- [SOURCE PASSAGE]
April 5th, 2016
| Survivor: Cervical Cancer
Food cravings, maternity clothes, a cancer diagnosis? What happens when you face cancer and giving birth at the same time? Read more below.
At 30 weeks pregnant I heard the words that no one wants to hear: "I'm sorry to have to tell you this but you have cancer." Immediately my mind switched from everything that revolves around “baby” to worrying if I would even be able to raise my daughter. Everything was scary.
I was diagnosed with Large Cell Neuro Endocrine Carcinoma of the cervix. My world became all things chemo, surgery, “preemie”, and the NICU. I think whatever situation a person is in at the time they are diagnosed it is shocking and a lot to take in. Your whole world changes in a matter of seconds. More than likely, you have to undergo surgery and treatment. It seems like you are losing so much to a disgusting disease and there are so many unknowns.
I had two weeks until my daughter was to be born via c-section. After my c-section I was to undergo a radical hysterectomy. Then two weeks after surgery I was to start four rounds of chemo. Since the type of cancer I had was very rare and aggressive, everyone wanted to move fast. I struggled with the decision to have my daughter early - I felt like it was unfair to her to have to suffer because of me.
But one of her NICU doctors told me something that really put things into perspective for me. He said, "Your daughter will not remember being in the NICU and the things that come with it. She will remember a life without you." That cemented it for me. Even though I still have guilt to this day, I know in my heart I made the right decision.
Still, I was also having a hard time adjusting to the fact that I would no longer be able to have children. Our son was stillborn a little over a year before I was diagnosed and now a hysterectomy was in my future. I felt so betrayed by my own body and I felt guilty for being depressed about it. Since we had experienced infertility I thought that I should be happy about having one child and believe me I was, but I couldn't get over being done having kids. I struggled with that even after our daughter was born. Then a very special and wise woman gave me the best advice:
"You have to grieve your son as well as for the children you can longer have." I may never be at total peace with what happened to me but those words gave me what I needed to move forward.

[Rows from a dataset]
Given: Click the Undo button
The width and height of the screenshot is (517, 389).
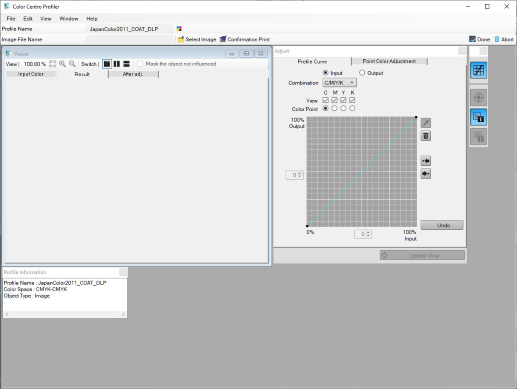Looking at the screenshot, I should pos(442,225).
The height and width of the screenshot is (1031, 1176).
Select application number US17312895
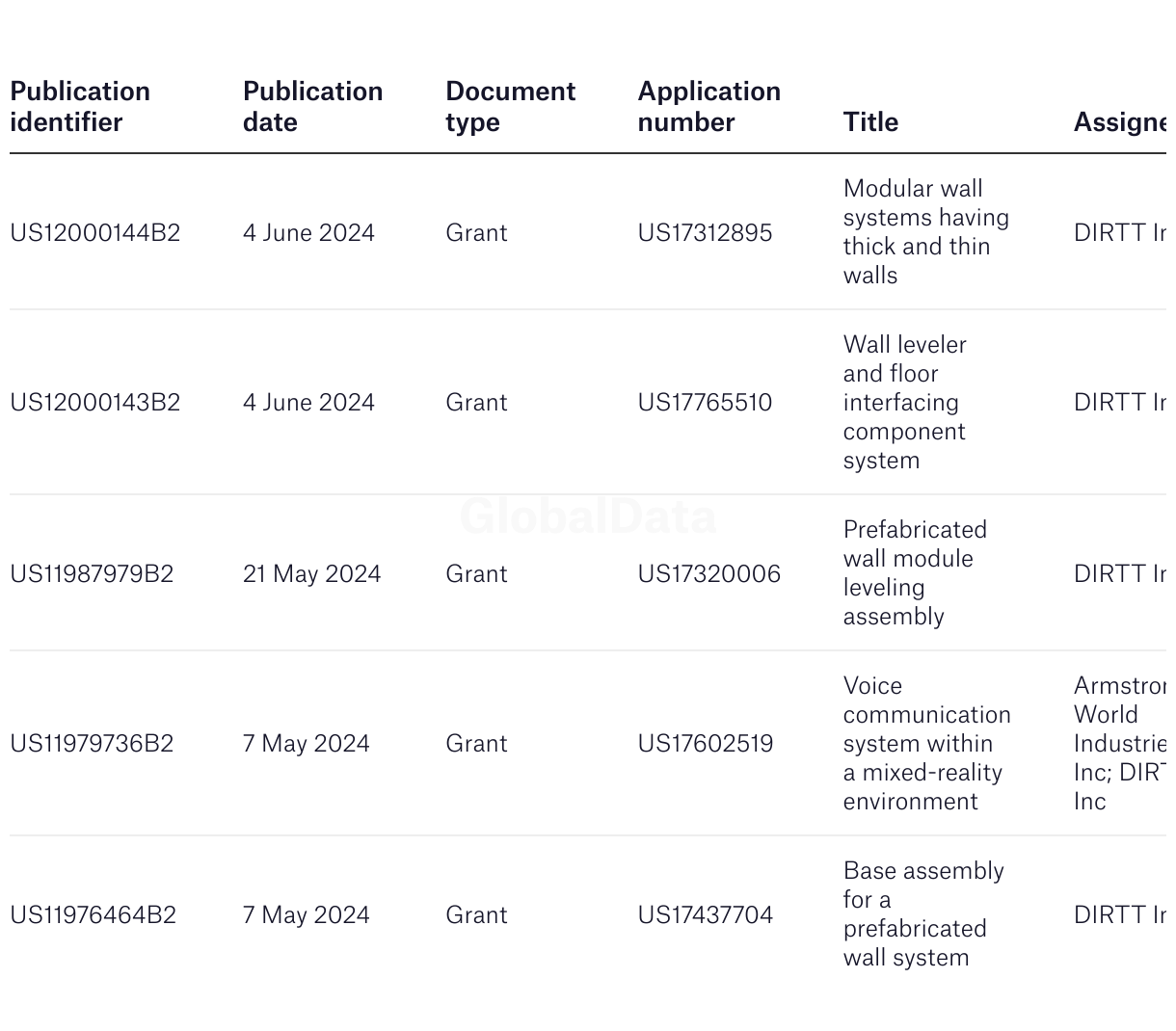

- [TO DO]
1: In the cervical cancer survivor story, how many weeks pregnant was the writer when she received the diagnosis?
2: Continue the cervical cancer survivor story from its final sentence.

- [OUTPUTS BY TASK]
1: 30 weeks

2:
There were so many things to be done before our daughter arrived. Between getting last minute baby things, to prepping for the NICU life, we were busy. In a way I was so busy preparing for our daughter that cancer would slip my mind sometimes. Nighttime is usually when it would creep in and remind me that it was still there.
When I was first diagnosed, I was devastated and had convinced myself that I would not be able to raise my daughter. When I saw her for the first time everything changed for me and I knew that I had to do everything in my power to fight to be with her. I wish I could say that the doubt about surviving was totally gone but it was significantly reduced. I am not sure if that fear of cancer will ever truly go away but I know better now than to let it take over my life.
I can now happily say that I just entered my third year of remission and we also have a very active three year-old. I have follow-up scans and lab work every six months. Cancer is still a part of my life but I won't let it rule my life. I am so much more than what cancer has taken from me.